What do you really get in a $150 Windows laptop, even one from a solid company?
Well, first of all, while Lenovo is best known for its pricey ThinkPads, it has long sold lower-priced Windows laptops, and even a Chromebook, coincidentally also called the 100S, starting at $179. But the IdeaPad 100S Windows laptop I tested is its first Windows machine priced new below $200, according to a Lenovo spokesman. (While Lenovo’s website charges $199.99 for this laptop, Best Buy is the exclusive retailer and is expected to sell the majority of units at $149.99.)
That Lenovo spokesman says the $150 IdeaPad is best thought of as a secondary PC, or a laptop for a kid. The company’s official Reviewer’s Guide (issued for people like me) says it’s "for buyers shopping on a very limited budget who require a Microsoft Windows environment." (In other words, people who don’t have much money to spend but don’t want to settle for a Chromebook.)
I could clearly see the places where Lenovo cut corners to slash costs. For instance, this is a plastic laptop that runs on Intel’s low-end Atom processor and not the standard Core type found in mainstream laptops. It has two gigabytes of memory, rather than the standard 4GB or 8GB. And its SSD storage is just 32GB, more akin to that of a smartphone than to the minimum of 128GB typically found in costlier laptops. Also, there’s no touchscreen.
And yet, the bright red machine worked surprisingly well in my tests. To my surprise, I was able to run multiple programs, like the Chrome Web browser, the built-in email app and Slack simultaneously with no noticeable lag. Playing HD video from YouTube went fine, without stuttering, though the screen is neither the brightest nor the most vivid and the laptop doesn’t support the fastest flavor of Wi-Fi.

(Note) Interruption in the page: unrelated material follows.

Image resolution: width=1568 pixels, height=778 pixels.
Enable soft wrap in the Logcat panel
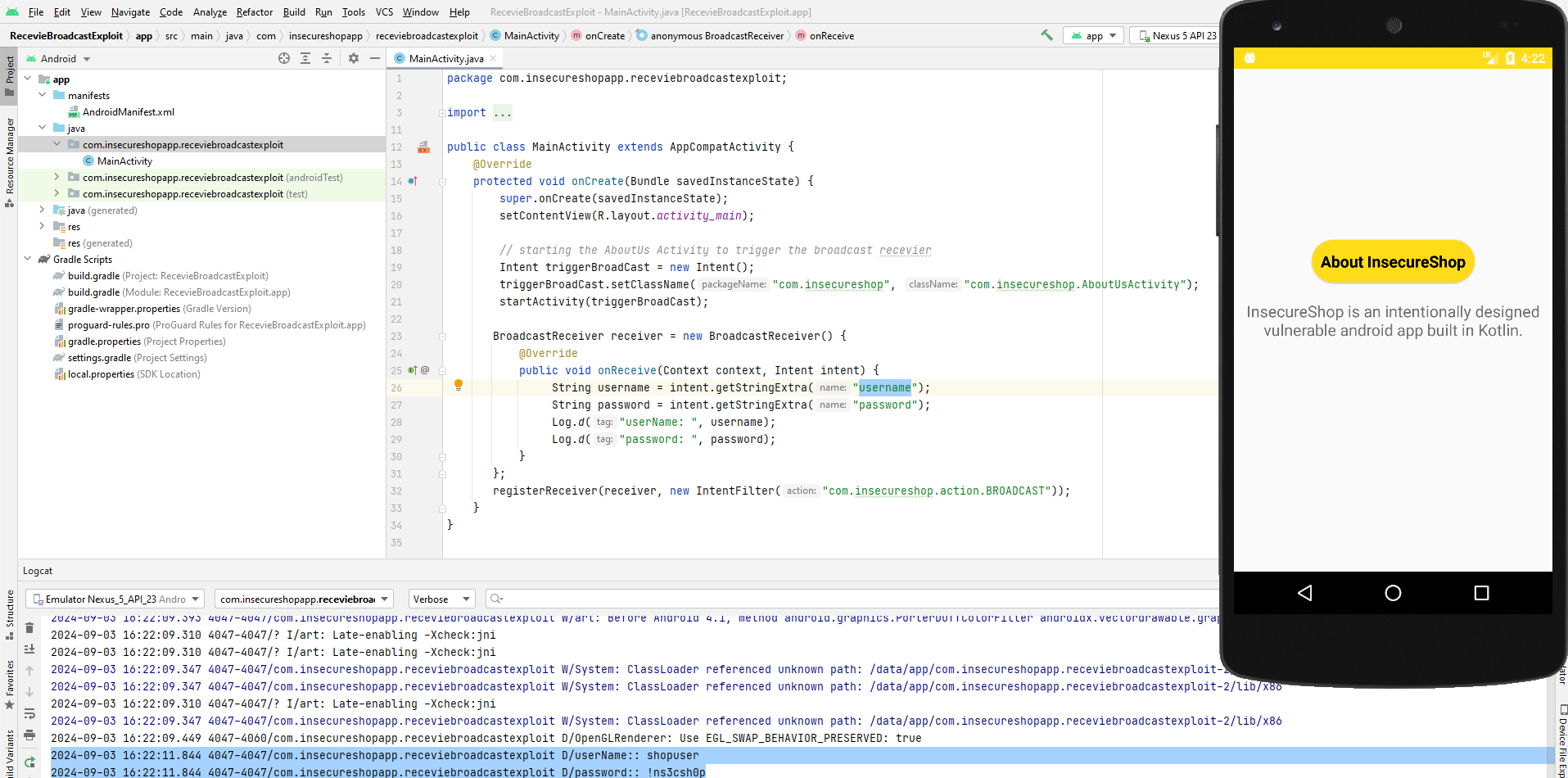[29, 714]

I had no trouble quickly transferring videos, music and photos from a USB flash drive, even though the two USB ports on the IdeaPad 100S are the older, slower Type 2 kind, rather than the newer, faster Type 3 kind.
The keyboard, a historic Lenovo strength, is well spaced and large for an 11.6-inch machine, and was easy and accurate to use. And the body, while not exactly sturdy, felt well built, not fragile, and unlikely to succumb easily to a little knocking around.

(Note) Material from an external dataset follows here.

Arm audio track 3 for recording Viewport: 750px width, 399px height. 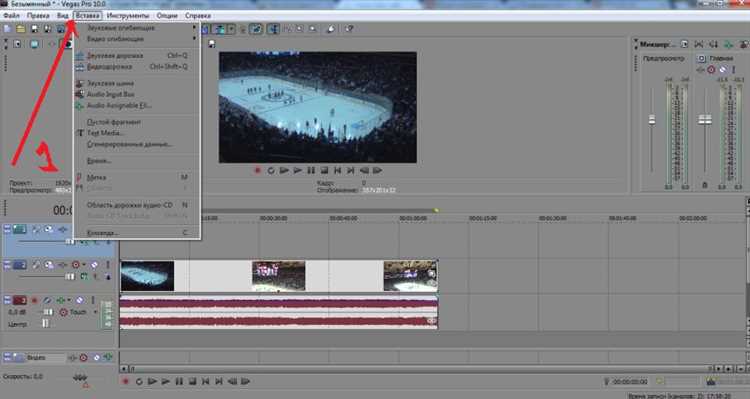(x=34, y=300)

Overall, most of the features, including the speakers, aren’t the greatest, but they aren’t the worst I’ve seen, either.
The only really bad, really annoying feature on the machine was the trackpad. You cannot swipe on it to scroll anywhere with two fingers, or even to scroll with one finger in a special "scroll zone." Lenovo says there’s no fix for this; it’s a hardware limitation, part of the cost-cutting that allows the laptop to sell for so little. In order to scroll, you have to do it the really old way — place the cursor in a window’s scroll bar and click, or use the arrow keys.

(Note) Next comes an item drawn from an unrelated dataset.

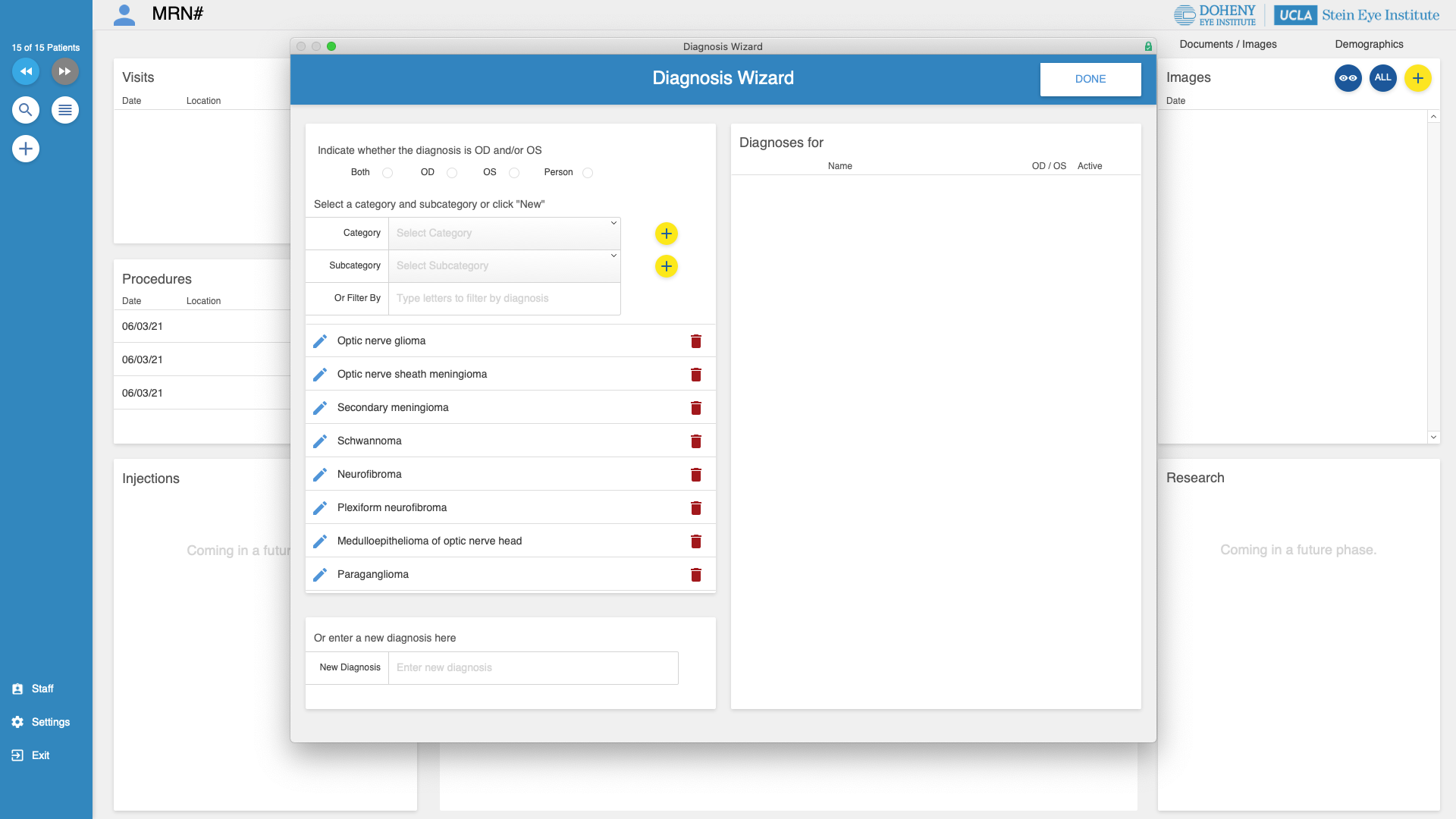Click the eyes icon in Images panel
This screenshot has height=819, width=1456.
[x=1348, y=78]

Battery life was surprisingly decent, perhaps because of the power-sipping processor and so-so screen. In my traditional test — where I turn off all power-saving features, crank the brightness to 100 percent, keep Wi-Fi on to collect email and tweets, and play an endless loop of music — the 100S lasted about six hours and 20 minutes. Lenovo claims eight hours, and I believe that, in more typical use, it could approach that.
My bottom line here is that, for basic tasks and with appropriately limited expectations and liberal use of cloud storage, this laptop could be a very good tool for a student, or the second computer you don’t worry about dropping or losing.
And, as the PC laptop market regroups, I think we’re gonna see more of these.